Every couple months I'll go through and "clean" up a session by closing some and bookmarking others. The tabs that make it through this are added to the static landscape of useful things for current projects. Kind of like how sedimentary rock is layed down in layers.
Every year or two I'll start a new session. It always feels so directionless.
I do not use 'web app' sites like gmail or Facebook.
> I find myself tabbing through half of a dozen tabs to get where I'm going
Why are you tabbing at all? If you type "* foo" in the url bar (without hitting enter), you will get a list of tabs whose url or title includes "foo". You can select one to jump to it. Much faster than linearly going through tabs.
That ram usage seems suspicious.
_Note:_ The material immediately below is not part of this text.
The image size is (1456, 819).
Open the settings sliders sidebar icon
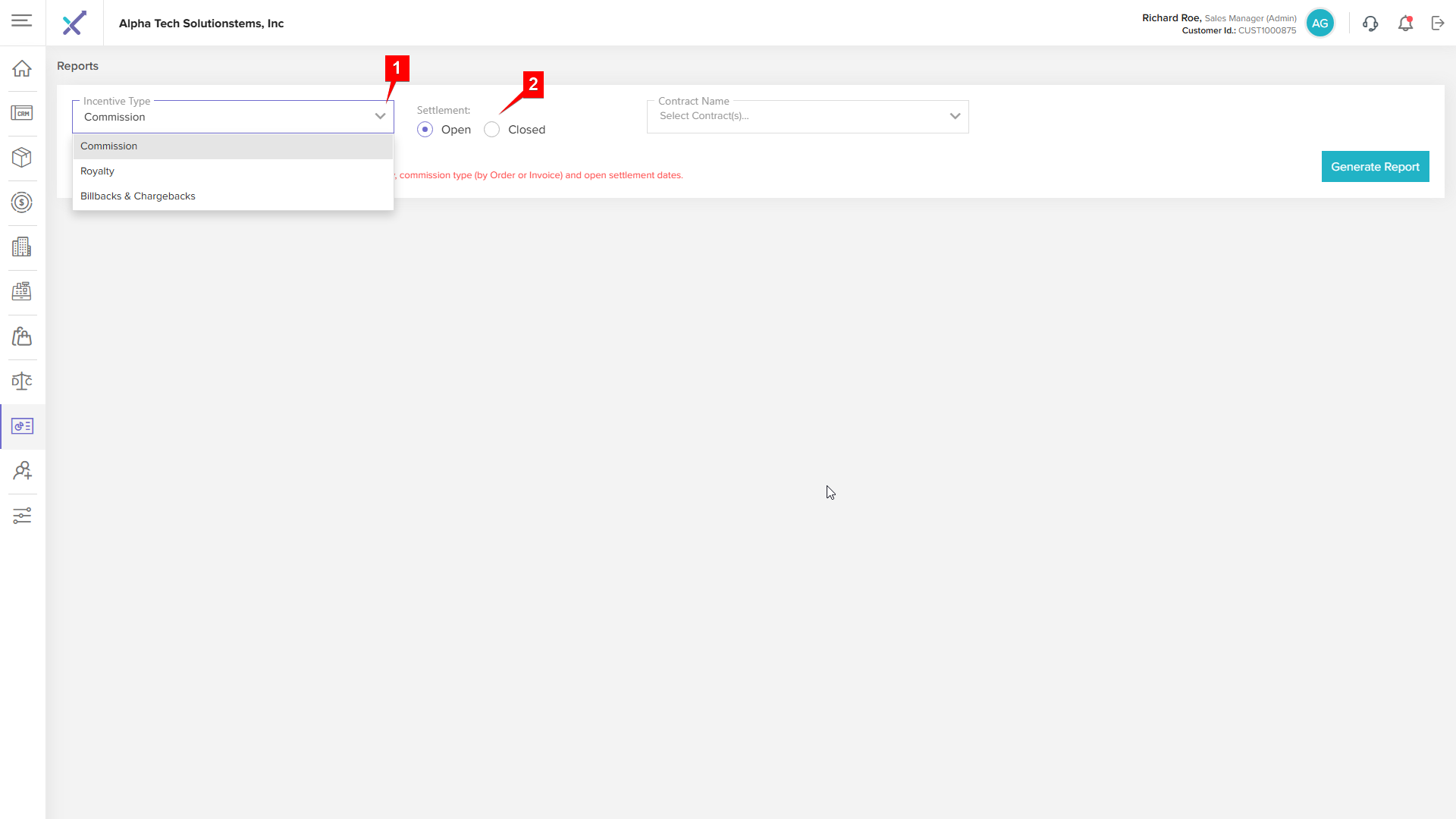point(22,516)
I never left firefox, have hundreds of tabs open and never really go over 1,5GB Ram usage. I think you should investigate that further. Maybe one of the pages you open really leaks memory or an extension is at fault here?
What fork are you using and do you use any extensions to manage that many tabs? I have a similar workflow on current Firefox but I find managing that many tabs difficult. I used to use tab groups for this.
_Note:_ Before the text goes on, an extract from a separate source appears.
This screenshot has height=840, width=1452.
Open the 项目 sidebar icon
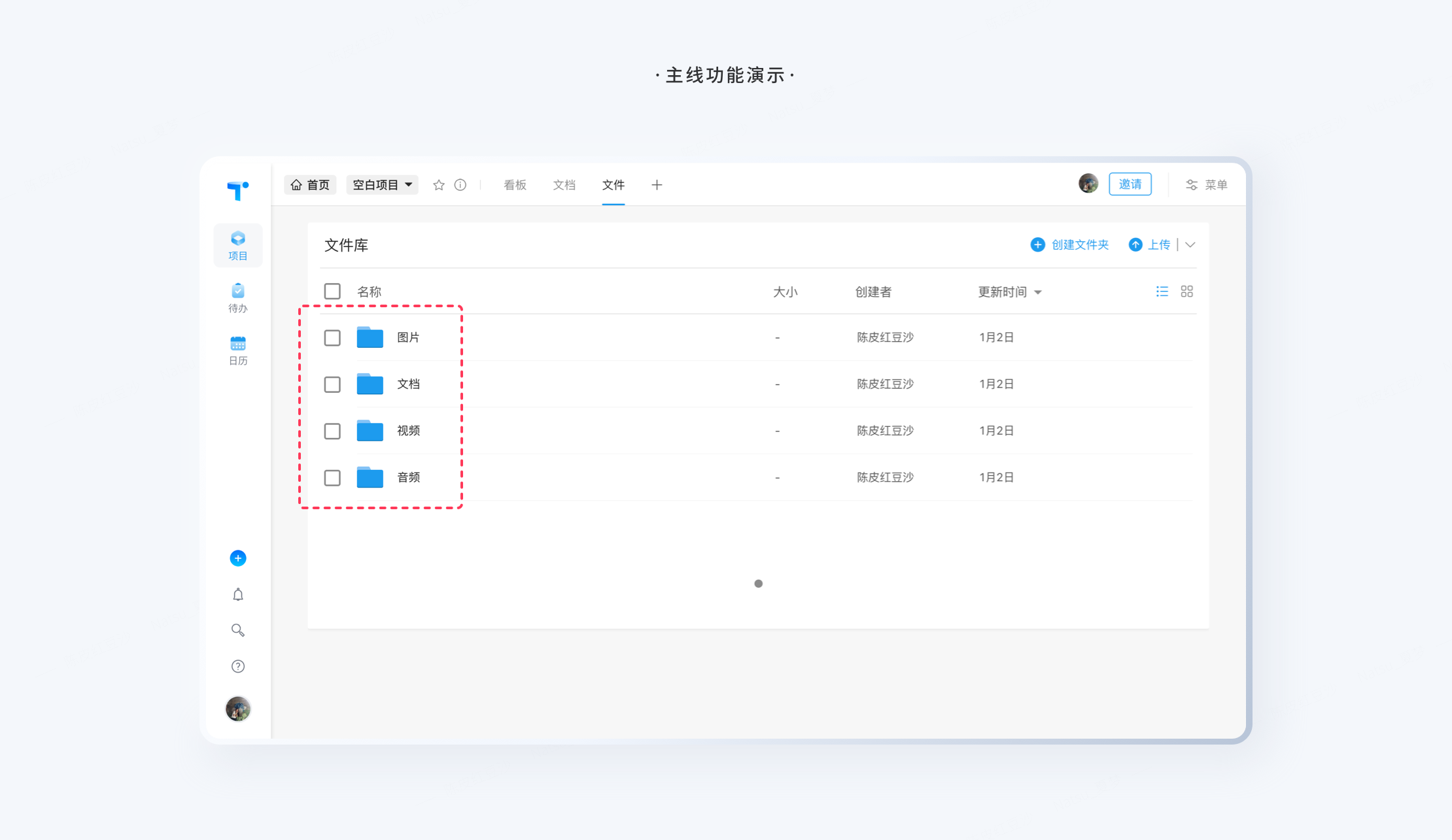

Do you ever use any of them or get back to them? I used to do that too on a smaller scale but realized after a while that I don't really need them to find things as the browsers address bar is usually enough and worst case I can fall back to a web search.
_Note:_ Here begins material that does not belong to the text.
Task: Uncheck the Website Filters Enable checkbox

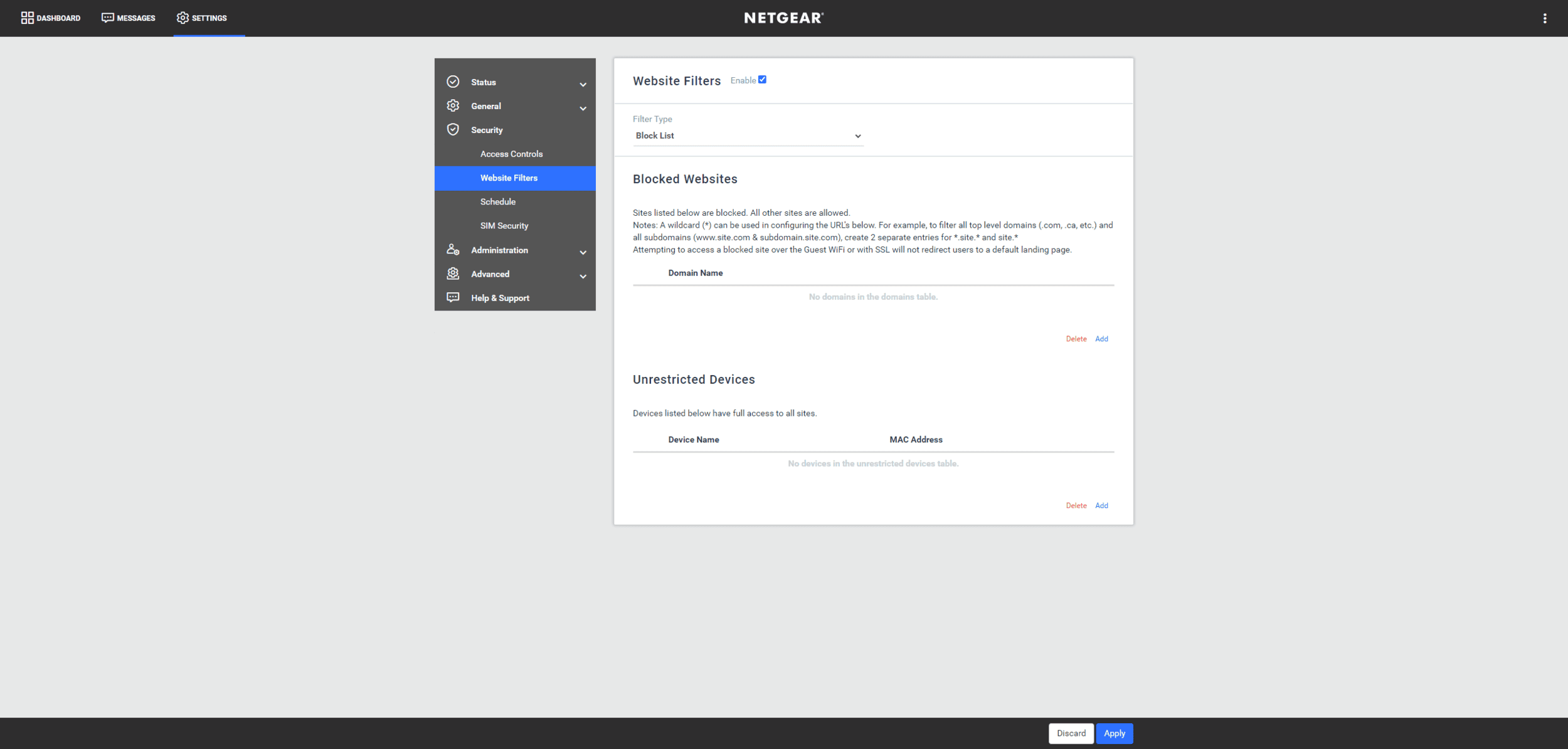Action: (762, 80)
I never really had a case where I couldn't find something again that I would've found through my bookmarks as these are usually not tagged well or there's not enough information in the URL / title of the bookmark to have a big surface area for a fuzzy search.
It took me a while to realize that but I noticed that it's very refreshing to keep less things around and try to hoard them (bookmarks, browser tabs, downloaded movies, shows, music) like I did in the past. After observing it for a while I realized that it never happened that I couldn't find something again or re-download if necessary.
I use my bookmarks constantly and I have a well structured folder hierarchy so I don't run into the problems you describe. There is no downside to having lots of bookmarks. It isn't the same as a physical space in which the 'clutter' or 'less is more' ideologies may have merit.
I respect that. It doesn't work for me but it's an interesting thought. Props on being able to arrange it successfully. Says some positive things about you by extension.
I only keep bookmarks that are really important or used often, the latter which doesn't really make sense but when I want food I open up my Food folder and looking at places around me helps me pick something.
It was usable as a main browser at some point between 4.0 and the current quantum (read - when 90% of the useful extensions were axed and the only advantage over chrome was thrown out)
I can't tell whether it's mostly web 2.1's fault or Firefox's gross mismanagement and stubbornness
Firefox still has an edge over Chrome here; Mozilla continues to add new Web Extension APIs for frequently-requested functionality. For example, this release added tab hiding, making it possible to build extensions that add Panorama tab groups.
Anyway, maintaining the old extension API wasn't sustainable. Many older extensions broke repeatedly due to refactoring efforts like Electrolysis. These refactors ultimately resulted in some of Firefox's current speed gains.
Garbage collection was pretty terrible too. I managed to use up 4 GB of ram with ~10 tabs. In my normal (firefox fork) browser I run 300 active/loaded tabs and 700 'suspended' tabs for ~1k total and never get that high.
There's seemingly still a lot of work to be done before it's usable as a main browser.